Source data
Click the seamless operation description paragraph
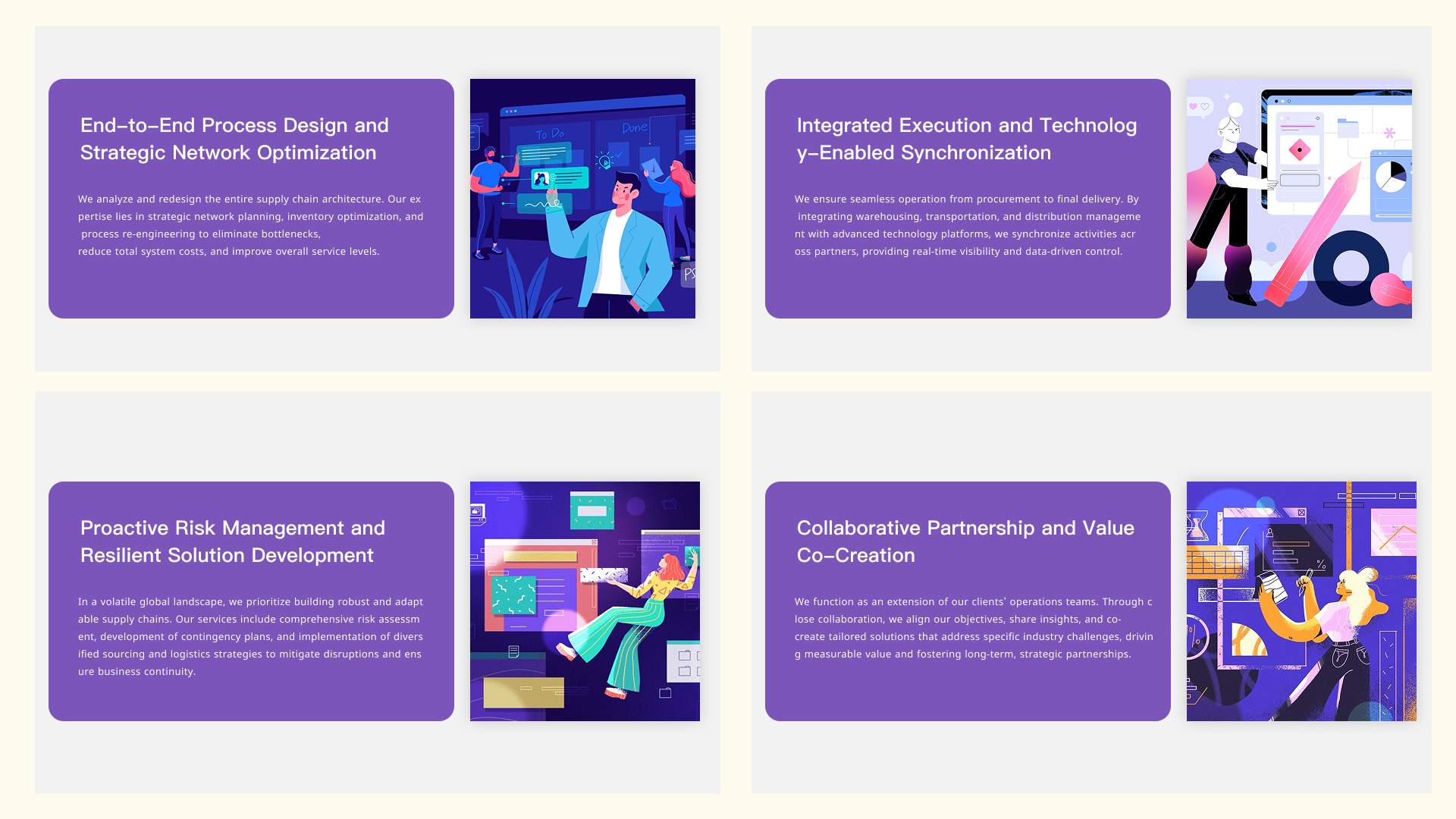The width and height of the screenshot is (1456, 819). click(967, 225)
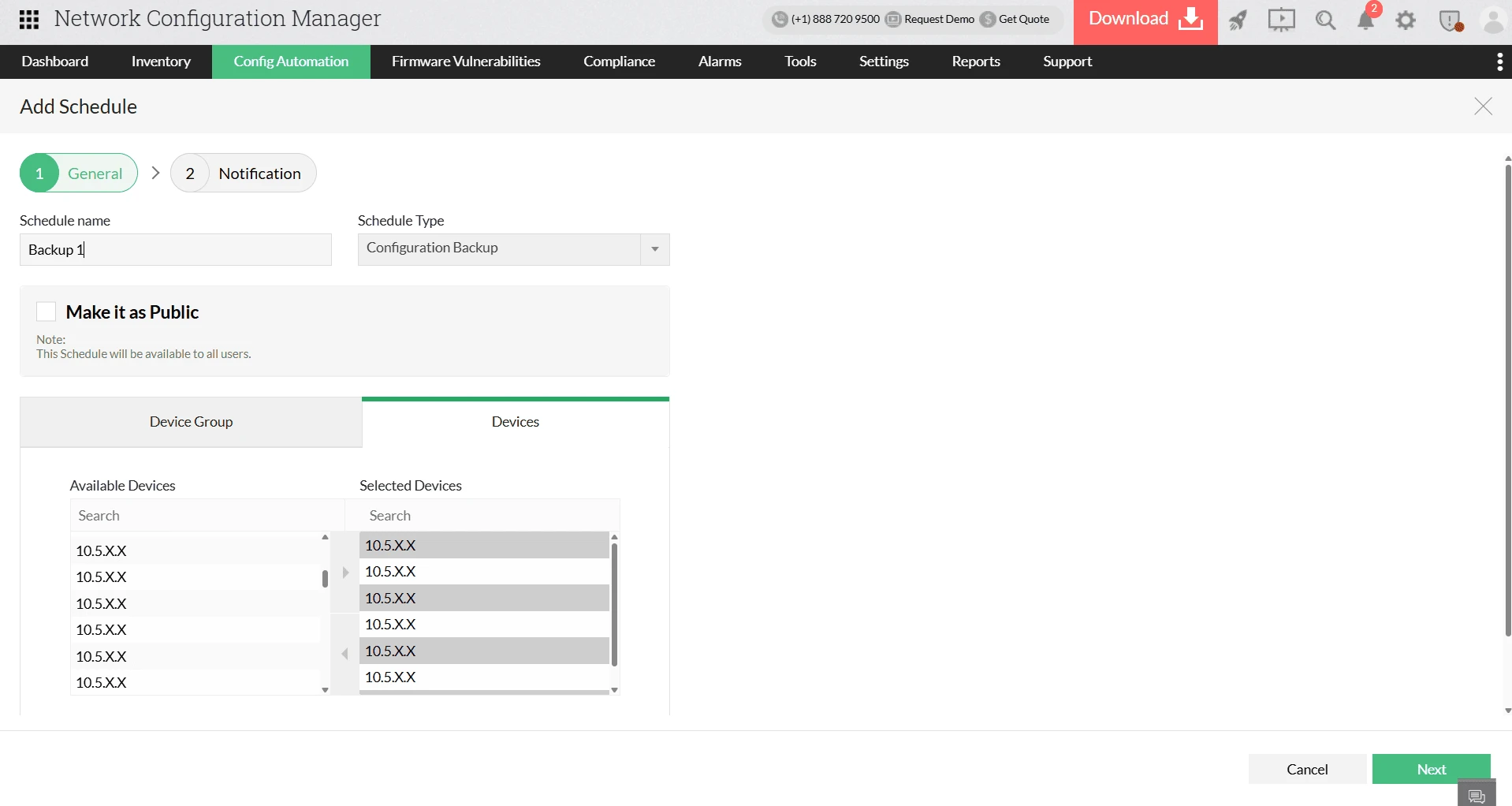The image size is (1512, 806).
Task: Open the Schedule Type dropdown
Action: point(654,249)
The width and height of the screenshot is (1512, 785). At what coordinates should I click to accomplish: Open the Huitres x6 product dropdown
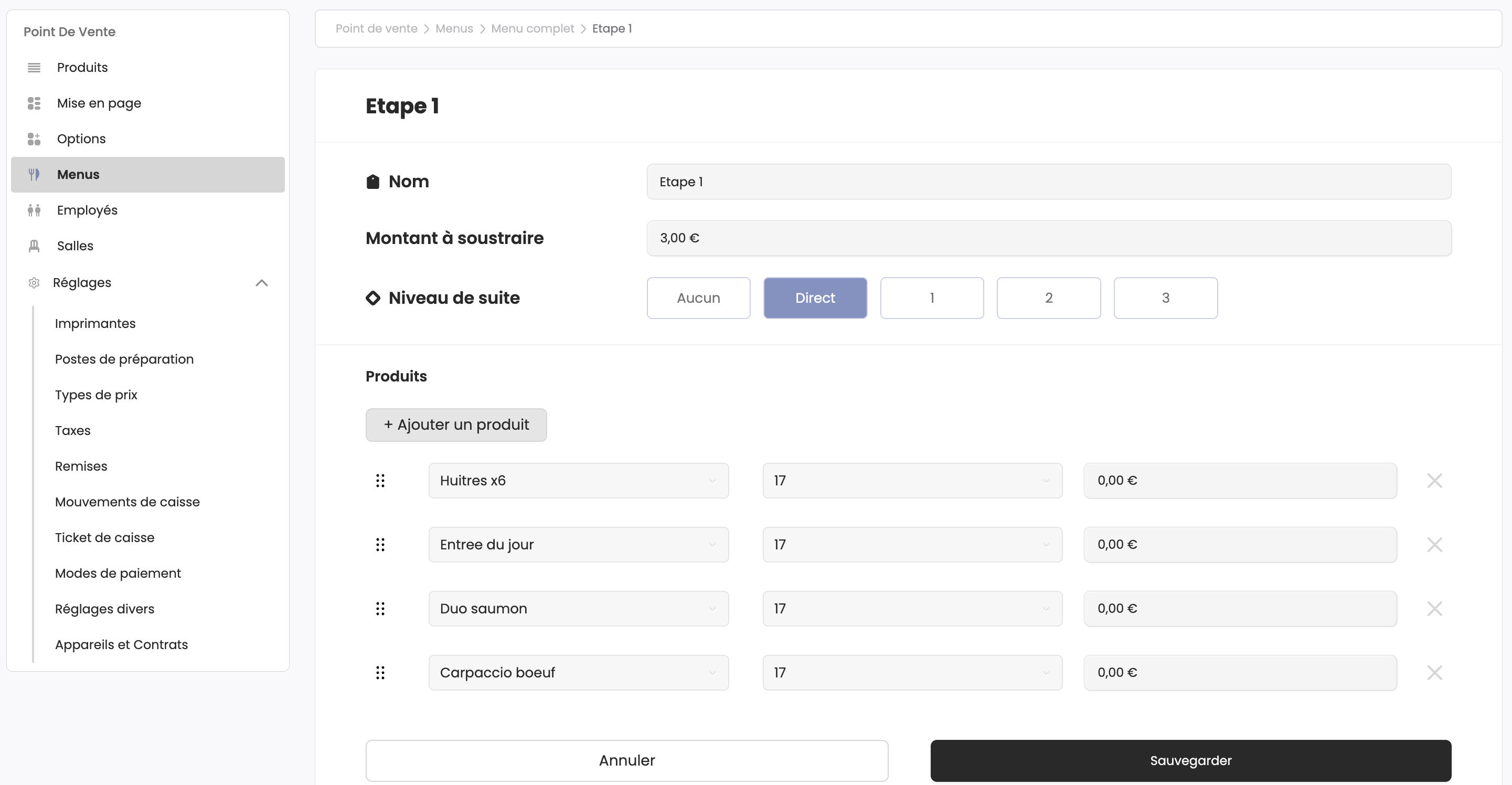[578, 481]
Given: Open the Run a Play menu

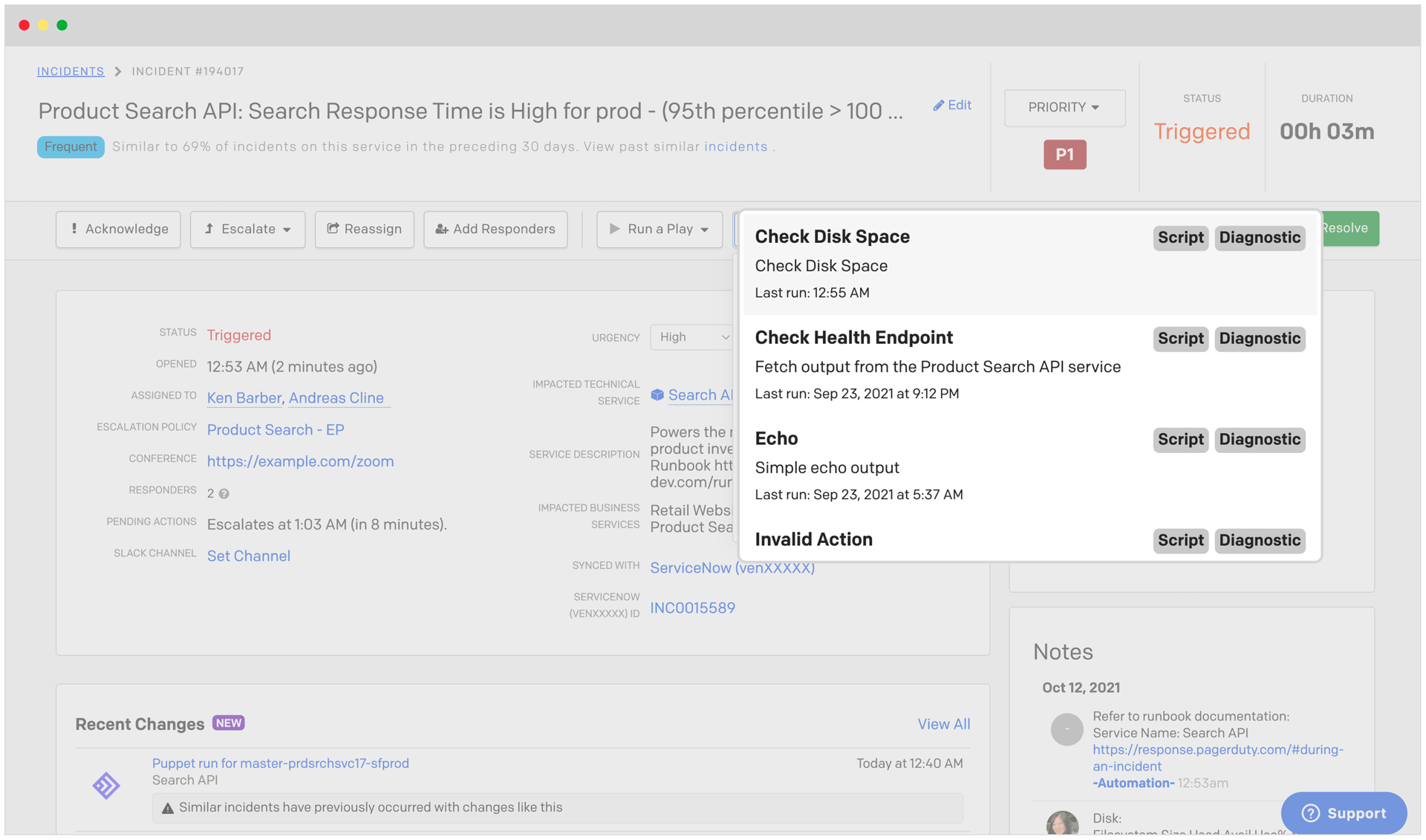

### Assignment:
Retype all the data exactly, please, without pictures.

### Solved exercise:
Click the seamless operation description paragraph
The width and height of the screenshot is (1456, 819). click(967, 225)
The image size is (1512, 806).
Task: Open the Schedule Type dropdown
Action: point(654,249)
The width and height of the screenshot is (1512, 785). At what coordinates should I click to accomplish: Open the Huitres x6 product dropdown
[578, 481]
Given: Open the Run a Play menu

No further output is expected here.